Ma dovremmo andare oltre. “Dopo aver negato l’esistenza fattuale del corpo in questo modo, dovremmo poi attaccare il genere. E’ necessario, secondo il titolo delle opere di Butler, ‘disturbare il genere’ o ‘disfare il genere’. L’identità di genere non dovrebbe essere stabile e sarebbe auspicabile poter passare da un genere all’altro a piacimento. Questo ideale di ‘fluidità di genere’, di ‘deriva’ da un genere all’altro (gender drifting), sarebbe quindi il futuro luminoso dell’umanità. Avremmo così finito con il sesso e con il corpo, ma anche con qualsiasi identità fissa. E’  sorprendente ma questo disprezzo contemporaneo per il corpo non può che evocare la Gnosi, l’eresia cristiana del secondo secolo, che considerava il corpo come una prigione o una tomba da cui ci si doveva liberare. Slavoj Zizek ha giustamente parlato di ‘cybergnosi’ in relazione a questo disprezzo contemporaneo per il corpo così come per il sesso”.

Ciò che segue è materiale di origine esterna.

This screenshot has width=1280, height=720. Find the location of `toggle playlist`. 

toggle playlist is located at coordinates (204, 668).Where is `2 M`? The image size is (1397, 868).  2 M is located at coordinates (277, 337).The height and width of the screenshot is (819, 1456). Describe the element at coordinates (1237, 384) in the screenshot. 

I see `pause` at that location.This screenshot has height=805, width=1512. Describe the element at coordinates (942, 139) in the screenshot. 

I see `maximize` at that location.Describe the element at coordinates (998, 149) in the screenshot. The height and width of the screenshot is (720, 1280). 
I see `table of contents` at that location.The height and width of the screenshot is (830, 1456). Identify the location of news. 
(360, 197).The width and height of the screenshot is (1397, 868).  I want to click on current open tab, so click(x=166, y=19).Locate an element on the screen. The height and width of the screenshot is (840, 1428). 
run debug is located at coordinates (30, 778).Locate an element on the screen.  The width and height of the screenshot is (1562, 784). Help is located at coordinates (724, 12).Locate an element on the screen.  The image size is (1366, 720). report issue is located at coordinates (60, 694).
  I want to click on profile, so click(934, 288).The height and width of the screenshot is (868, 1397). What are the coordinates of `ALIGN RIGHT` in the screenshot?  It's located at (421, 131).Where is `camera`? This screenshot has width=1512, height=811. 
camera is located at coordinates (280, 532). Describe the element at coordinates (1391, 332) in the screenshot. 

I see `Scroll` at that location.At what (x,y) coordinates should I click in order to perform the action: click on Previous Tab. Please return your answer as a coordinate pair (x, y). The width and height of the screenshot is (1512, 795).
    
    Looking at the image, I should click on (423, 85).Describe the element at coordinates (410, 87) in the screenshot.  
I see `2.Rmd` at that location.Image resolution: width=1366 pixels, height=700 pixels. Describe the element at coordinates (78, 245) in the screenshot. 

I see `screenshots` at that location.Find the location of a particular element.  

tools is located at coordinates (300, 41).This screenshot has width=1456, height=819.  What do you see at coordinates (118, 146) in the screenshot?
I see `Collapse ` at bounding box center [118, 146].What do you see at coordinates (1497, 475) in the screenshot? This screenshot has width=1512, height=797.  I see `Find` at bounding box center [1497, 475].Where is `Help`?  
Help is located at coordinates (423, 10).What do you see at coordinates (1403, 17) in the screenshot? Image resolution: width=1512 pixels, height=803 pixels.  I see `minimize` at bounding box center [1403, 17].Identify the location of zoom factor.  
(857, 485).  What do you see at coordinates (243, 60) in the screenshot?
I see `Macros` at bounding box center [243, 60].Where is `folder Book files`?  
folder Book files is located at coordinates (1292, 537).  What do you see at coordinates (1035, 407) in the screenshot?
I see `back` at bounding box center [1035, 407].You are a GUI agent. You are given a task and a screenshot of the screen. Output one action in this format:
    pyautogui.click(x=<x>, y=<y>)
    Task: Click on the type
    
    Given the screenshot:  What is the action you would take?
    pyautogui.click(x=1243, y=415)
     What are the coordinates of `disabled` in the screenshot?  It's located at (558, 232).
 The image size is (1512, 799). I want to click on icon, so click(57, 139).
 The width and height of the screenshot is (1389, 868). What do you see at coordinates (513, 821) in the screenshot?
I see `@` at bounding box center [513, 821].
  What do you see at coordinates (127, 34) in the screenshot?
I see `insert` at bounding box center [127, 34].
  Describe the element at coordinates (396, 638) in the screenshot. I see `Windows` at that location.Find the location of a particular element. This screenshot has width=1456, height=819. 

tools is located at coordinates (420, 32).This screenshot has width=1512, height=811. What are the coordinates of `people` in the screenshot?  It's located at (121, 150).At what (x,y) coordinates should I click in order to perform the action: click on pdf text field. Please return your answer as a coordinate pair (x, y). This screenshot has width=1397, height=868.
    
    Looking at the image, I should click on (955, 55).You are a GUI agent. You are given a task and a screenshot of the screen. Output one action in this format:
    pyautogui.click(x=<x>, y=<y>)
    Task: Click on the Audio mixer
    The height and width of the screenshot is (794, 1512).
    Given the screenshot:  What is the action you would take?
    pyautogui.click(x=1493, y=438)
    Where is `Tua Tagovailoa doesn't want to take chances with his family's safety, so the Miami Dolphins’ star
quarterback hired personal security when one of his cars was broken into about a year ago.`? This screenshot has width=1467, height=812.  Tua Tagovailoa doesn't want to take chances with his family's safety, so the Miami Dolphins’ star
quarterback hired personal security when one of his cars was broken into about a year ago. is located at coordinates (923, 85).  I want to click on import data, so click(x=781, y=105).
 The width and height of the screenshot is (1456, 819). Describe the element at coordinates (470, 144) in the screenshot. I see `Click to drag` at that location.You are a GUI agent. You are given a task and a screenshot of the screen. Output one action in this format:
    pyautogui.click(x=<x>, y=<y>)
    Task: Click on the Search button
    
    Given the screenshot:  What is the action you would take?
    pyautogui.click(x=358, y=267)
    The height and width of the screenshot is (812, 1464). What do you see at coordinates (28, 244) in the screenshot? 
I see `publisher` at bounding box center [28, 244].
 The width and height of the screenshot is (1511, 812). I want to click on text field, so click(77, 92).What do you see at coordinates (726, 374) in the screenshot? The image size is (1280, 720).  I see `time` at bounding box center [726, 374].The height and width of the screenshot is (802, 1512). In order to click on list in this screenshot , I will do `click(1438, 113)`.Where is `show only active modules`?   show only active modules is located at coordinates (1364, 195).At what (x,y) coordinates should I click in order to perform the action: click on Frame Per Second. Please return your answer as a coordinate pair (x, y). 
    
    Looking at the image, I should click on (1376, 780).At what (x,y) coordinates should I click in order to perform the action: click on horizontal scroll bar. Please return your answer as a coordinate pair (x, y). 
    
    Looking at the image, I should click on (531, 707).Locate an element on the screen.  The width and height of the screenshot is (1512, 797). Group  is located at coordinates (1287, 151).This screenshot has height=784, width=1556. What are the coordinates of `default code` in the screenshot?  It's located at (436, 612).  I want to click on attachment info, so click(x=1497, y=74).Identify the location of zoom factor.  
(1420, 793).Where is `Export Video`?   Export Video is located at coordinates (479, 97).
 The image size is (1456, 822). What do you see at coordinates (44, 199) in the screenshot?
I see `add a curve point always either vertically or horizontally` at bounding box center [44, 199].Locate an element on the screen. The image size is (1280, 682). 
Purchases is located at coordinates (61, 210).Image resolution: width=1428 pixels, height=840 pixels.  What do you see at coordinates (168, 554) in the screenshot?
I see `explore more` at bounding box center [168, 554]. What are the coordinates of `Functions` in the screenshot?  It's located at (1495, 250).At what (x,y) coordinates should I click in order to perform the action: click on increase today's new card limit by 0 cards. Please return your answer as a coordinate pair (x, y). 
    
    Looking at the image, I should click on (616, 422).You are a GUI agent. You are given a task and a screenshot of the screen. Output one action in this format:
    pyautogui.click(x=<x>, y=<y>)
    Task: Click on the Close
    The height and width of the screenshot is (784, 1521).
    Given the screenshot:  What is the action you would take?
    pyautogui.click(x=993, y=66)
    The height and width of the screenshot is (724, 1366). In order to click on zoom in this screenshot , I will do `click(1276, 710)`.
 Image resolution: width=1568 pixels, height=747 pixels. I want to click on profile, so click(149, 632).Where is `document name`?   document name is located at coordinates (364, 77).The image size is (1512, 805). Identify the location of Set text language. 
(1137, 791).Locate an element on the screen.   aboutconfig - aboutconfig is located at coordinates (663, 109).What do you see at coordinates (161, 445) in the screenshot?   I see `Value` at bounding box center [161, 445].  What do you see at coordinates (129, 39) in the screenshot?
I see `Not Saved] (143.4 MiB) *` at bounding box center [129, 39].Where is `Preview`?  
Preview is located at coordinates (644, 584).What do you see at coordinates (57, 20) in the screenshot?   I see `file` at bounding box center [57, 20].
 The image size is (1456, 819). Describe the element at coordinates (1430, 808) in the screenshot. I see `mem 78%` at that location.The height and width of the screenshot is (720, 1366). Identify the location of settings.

Secondo Braunstein, le conseguenze sociali e culturali se questa visione diventasse egemonica sarebbero immense. “Viviamo già in un mondo che è stato plasmato dalle idee di Butler e di altri teorici del genere. Gli attivisti del genere sono ora estremamente attivi, non solo nel mondo accademico ma nella società in generale. Possiamo vedere che il termine ‘genere’ tende ora a sostituire il termine ‘sesso’ in molte istituzioni internazionali, che sono ampiamente penetrate da attivisti pro-gender. Il termine stesso ‘donna’ tende a essere cancellato, il che scandalizza molte attiviste femministe classiche che deplorano, per esempio, il fatto che i concorsi femminili siano ormai destinati a scomparire nei paesi in cui sono aperti a transgender  maschi che si dichiarano donne e le cui prestazioni non sono paragonabili a quelle delle donne. Questa nozione di genere sta penetrando nelle scuole, soprattutto negli Stati Uniti ma anche in Europa: in Scozia, ai bambini delle scuole elementari di cinque o sei anni viene insegnato che ‘il tuo genere è una tua scelta’. Si può facilmente immaginare la perplessità dei bambini di fronte a questi imperativi incomprensibili a un’età simile.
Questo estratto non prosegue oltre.